PM refusing to say whether Home Affairs boss survives
Andrew Brown and Alex Mitchell |
The prime minister is refusing to say whether sidelined Home Affairs secretary Michael Pezzullo is likely to remain in his post.
Mr Pezzullo has stood aside while an urgent investigation takes place into leaked text messages he sent to a Liberal Party insider.
A trove of texts exposed by Nine Entertainment showed Mr Pezzullo repeatedly inserting himself into the political process over a five-year period, lobbying for his department and pushing his personal views, in breach of public service standards.
Anthony Albanese was grilled about the senior public servant during a press conference on Tuesday but refused to say whether he would survive.
“We will have the inquiry that’s been established through the Public Service Commissioner,” he said in Adelaide.

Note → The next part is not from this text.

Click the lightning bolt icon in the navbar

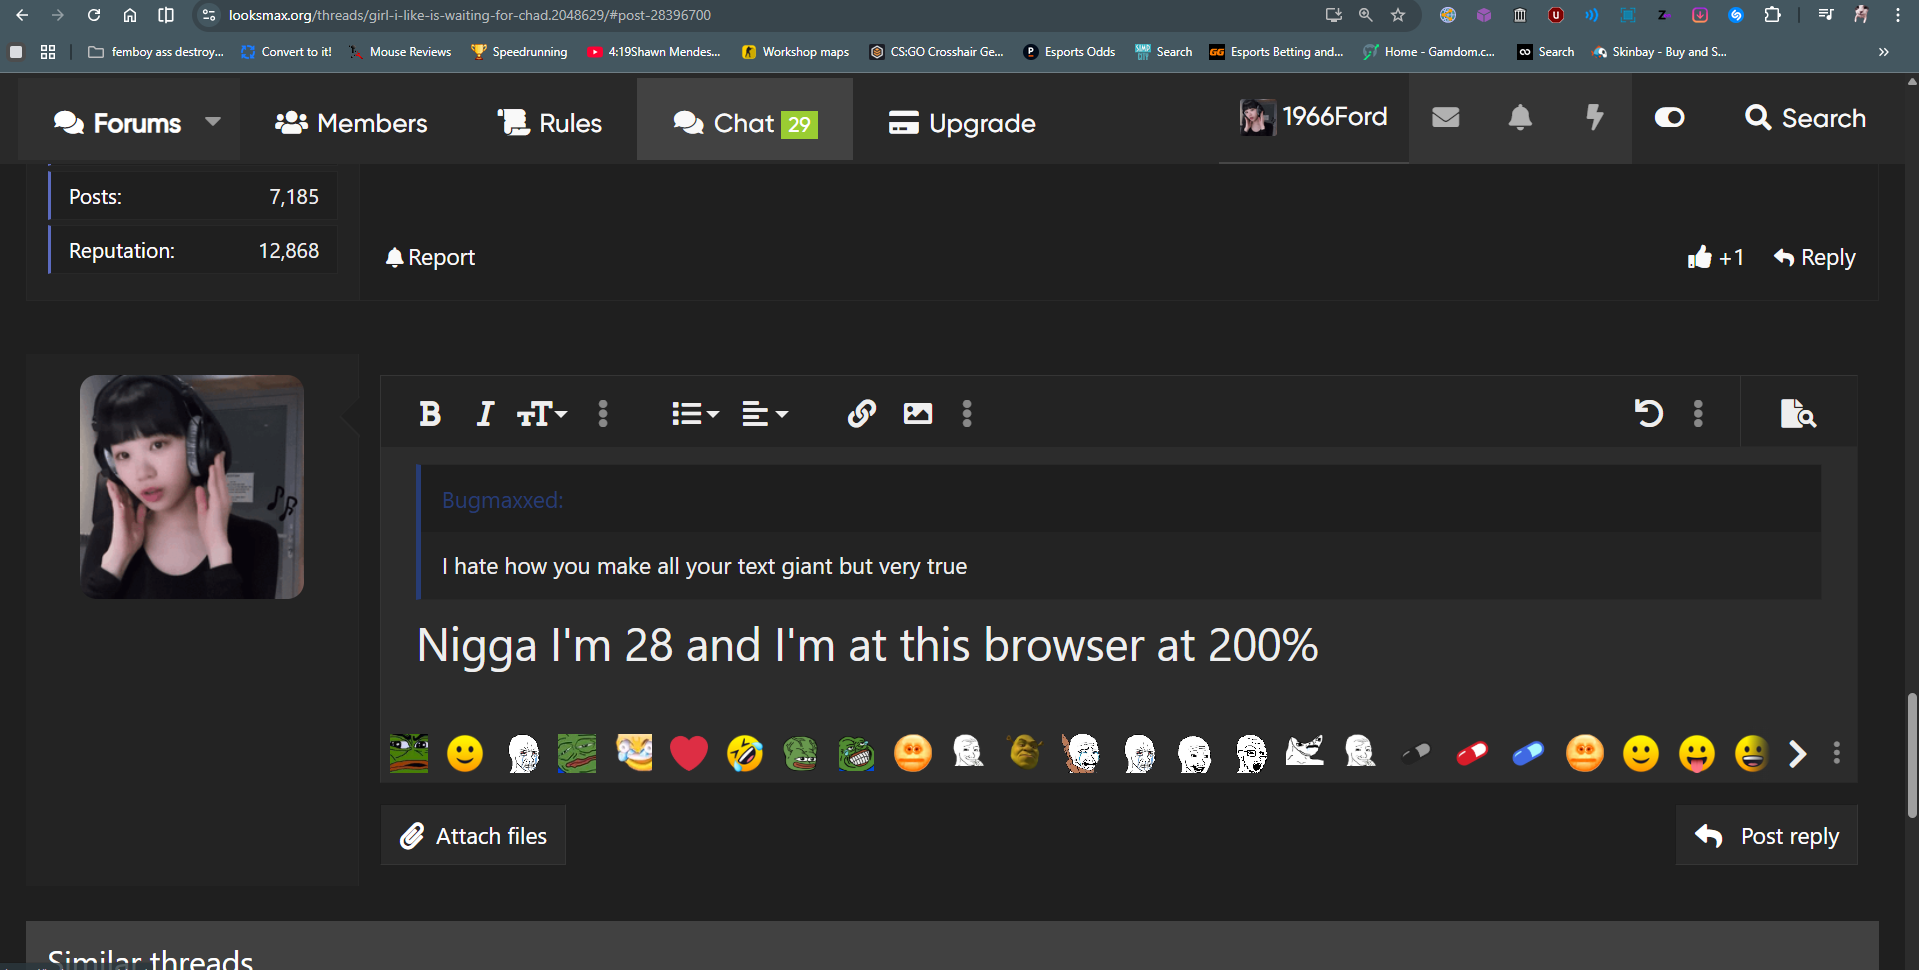pyautogui.click(x=1595, y=118)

“We will not respond to the detail before that inquiry, but I see it as an urgent matter.
“You have an independent inquiry so that you hear from the inquiry not so that you pre-empt it. That’s what we’re doing.”
Liberal senator Simon Birmingham said it was unlikely Mr Pezzullo would return to his position.
“He deserves the right to have a proper process but clearly the odds are stacked against in terms of the concerns that are being weighed,” he told Sky News.
Nationals senator Bridget McKenzie praised Mr Pezzullo’s work but said the boundaries between politics and public service needed to be observed.
Media union boss Karen Percy said reports of Mr Pezzullo pushing the government to criminalise reporting on whistleblower-sourced stories were particularly alarming.
“D-notices have been used during wartime on rare occasions for the protection of national security … but Australia is not at war and there is no justification for their use now,” she said.
“This is just one example of a very disturbing problem that goes beyond one man … successive governments have done little to improve press freedom and as a consequence, we have seen Australia’s slip in world rankings.”